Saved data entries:
■ ■ ■ ■ ■ ■ ■
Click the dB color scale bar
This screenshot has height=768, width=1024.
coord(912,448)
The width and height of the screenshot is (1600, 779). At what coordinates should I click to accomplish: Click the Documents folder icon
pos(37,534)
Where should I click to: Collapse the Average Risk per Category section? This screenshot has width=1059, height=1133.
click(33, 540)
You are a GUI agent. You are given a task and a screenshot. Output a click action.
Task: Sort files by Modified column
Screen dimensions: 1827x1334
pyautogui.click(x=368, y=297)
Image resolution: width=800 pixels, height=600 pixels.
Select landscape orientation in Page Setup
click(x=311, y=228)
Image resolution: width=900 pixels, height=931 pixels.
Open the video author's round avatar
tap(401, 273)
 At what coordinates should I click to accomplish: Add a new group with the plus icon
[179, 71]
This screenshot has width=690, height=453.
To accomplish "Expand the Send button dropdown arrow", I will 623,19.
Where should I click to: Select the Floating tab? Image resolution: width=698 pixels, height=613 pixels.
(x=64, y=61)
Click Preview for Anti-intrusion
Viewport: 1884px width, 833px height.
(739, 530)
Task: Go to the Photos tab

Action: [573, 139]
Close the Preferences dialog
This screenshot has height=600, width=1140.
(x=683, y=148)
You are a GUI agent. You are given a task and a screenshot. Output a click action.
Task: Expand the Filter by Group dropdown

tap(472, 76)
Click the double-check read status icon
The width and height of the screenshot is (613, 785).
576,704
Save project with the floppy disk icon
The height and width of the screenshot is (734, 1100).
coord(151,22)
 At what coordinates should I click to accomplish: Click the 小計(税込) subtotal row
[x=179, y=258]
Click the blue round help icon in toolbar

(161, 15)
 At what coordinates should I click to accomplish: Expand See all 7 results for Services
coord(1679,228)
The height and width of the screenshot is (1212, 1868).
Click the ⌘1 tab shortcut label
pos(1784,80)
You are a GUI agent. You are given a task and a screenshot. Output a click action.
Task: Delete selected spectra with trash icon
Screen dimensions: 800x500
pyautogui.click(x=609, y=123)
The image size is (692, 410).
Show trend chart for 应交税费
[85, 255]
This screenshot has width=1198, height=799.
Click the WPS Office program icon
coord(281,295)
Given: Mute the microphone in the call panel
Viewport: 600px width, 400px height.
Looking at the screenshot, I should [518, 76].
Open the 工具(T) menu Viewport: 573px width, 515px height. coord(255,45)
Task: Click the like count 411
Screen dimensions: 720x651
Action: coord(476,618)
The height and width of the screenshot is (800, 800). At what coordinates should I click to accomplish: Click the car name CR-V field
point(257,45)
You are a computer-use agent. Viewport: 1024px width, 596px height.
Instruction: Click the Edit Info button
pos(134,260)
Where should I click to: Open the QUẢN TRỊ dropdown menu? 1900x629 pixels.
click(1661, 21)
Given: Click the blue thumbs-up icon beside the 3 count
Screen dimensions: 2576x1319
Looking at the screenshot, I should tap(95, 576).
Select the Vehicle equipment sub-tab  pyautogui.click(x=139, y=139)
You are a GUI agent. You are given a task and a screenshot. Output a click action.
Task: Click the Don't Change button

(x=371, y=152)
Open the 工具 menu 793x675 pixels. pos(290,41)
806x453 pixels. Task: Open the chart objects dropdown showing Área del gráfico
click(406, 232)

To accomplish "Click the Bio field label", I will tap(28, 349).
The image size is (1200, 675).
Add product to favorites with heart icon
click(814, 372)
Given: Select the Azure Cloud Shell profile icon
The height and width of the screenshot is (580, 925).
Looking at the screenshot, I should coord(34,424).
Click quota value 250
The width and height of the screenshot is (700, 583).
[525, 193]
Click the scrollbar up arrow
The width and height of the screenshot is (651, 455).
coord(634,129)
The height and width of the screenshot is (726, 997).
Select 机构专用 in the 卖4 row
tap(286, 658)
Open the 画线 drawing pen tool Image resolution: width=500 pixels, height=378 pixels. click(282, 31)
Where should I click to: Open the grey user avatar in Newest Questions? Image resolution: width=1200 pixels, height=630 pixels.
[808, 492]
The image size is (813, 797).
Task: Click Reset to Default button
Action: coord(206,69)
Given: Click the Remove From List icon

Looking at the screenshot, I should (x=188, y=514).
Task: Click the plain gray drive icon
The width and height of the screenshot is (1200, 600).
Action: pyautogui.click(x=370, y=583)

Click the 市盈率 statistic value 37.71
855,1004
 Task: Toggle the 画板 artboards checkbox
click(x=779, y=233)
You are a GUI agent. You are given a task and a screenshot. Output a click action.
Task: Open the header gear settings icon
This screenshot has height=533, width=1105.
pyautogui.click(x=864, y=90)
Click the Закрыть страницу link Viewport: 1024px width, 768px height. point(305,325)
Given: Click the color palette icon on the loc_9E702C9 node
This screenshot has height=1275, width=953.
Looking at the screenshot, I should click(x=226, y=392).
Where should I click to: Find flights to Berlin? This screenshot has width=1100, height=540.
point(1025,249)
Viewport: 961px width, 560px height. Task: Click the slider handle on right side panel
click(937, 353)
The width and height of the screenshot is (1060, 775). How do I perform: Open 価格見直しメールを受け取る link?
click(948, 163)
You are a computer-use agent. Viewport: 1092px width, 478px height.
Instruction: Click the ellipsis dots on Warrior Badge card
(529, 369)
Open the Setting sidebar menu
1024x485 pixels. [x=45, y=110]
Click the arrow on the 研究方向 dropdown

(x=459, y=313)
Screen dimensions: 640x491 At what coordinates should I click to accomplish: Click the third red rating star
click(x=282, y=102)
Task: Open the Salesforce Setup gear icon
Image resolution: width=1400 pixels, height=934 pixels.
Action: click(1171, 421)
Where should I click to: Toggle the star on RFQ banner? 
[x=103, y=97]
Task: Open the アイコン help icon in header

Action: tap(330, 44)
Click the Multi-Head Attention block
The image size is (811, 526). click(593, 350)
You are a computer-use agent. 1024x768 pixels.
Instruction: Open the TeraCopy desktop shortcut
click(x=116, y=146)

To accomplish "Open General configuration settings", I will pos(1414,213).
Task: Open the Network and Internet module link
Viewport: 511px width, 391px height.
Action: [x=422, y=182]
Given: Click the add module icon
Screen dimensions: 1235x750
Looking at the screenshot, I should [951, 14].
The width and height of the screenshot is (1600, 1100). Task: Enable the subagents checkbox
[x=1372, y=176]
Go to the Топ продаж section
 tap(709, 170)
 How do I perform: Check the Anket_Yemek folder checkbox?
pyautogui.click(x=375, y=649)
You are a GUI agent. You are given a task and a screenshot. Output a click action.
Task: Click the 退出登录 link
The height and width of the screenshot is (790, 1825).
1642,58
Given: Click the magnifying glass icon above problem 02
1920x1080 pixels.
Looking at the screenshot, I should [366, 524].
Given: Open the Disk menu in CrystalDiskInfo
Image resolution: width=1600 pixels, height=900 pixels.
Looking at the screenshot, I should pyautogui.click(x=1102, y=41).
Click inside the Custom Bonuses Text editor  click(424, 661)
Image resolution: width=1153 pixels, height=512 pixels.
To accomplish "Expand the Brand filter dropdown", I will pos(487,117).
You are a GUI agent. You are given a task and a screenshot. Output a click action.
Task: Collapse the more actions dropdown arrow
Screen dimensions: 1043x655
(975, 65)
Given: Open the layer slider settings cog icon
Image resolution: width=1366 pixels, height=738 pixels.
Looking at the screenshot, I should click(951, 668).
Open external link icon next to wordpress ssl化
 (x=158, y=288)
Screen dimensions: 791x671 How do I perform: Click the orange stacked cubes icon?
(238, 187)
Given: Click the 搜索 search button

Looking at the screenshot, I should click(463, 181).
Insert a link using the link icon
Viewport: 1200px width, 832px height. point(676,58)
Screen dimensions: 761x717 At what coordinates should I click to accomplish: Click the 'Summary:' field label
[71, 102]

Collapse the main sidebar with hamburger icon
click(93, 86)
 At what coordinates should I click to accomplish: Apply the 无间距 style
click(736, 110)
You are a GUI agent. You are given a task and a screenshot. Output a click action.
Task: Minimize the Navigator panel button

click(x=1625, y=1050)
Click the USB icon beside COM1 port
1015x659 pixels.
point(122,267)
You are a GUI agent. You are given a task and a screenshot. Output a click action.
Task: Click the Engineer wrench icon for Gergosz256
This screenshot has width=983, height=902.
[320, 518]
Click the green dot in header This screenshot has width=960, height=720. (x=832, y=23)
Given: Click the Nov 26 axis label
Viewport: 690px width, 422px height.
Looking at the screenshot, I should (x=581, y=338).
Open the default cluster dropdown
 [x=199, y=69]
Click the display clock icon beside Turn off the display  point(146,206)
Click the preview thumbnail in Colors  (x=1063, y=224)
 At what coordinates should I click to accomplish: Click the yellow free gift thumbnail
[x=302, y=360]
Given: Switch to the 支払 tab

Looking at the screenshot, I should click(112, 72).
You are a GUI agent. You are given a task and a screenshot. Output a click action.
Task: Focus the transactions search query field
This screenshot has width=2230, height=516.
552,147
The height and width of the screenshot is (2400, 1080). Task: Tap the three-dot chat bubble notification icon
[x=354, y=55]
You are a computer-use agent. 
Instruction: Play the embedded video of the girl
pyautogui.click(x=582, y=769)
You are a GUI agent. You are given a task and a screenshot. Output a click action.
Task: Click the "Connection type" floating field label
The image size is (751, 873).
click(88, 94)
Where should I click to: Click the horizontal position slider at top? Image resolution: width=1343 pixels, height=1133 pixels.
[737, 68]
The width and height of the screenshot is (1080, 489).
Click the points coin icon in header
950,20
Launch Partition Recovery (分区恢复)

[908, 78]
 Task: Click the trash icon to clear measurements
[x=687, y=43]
■ ■ ■ ■ ■ ■ ■
Exercise directions:
Within the entries above, find each line where "settings" appears; copy every one.

Result for this task:
Task: Open the header gear settings icon
To accomplish "Open General configuration settings", I will pos(1414,213).
Given: Open the layer slider settings cog icon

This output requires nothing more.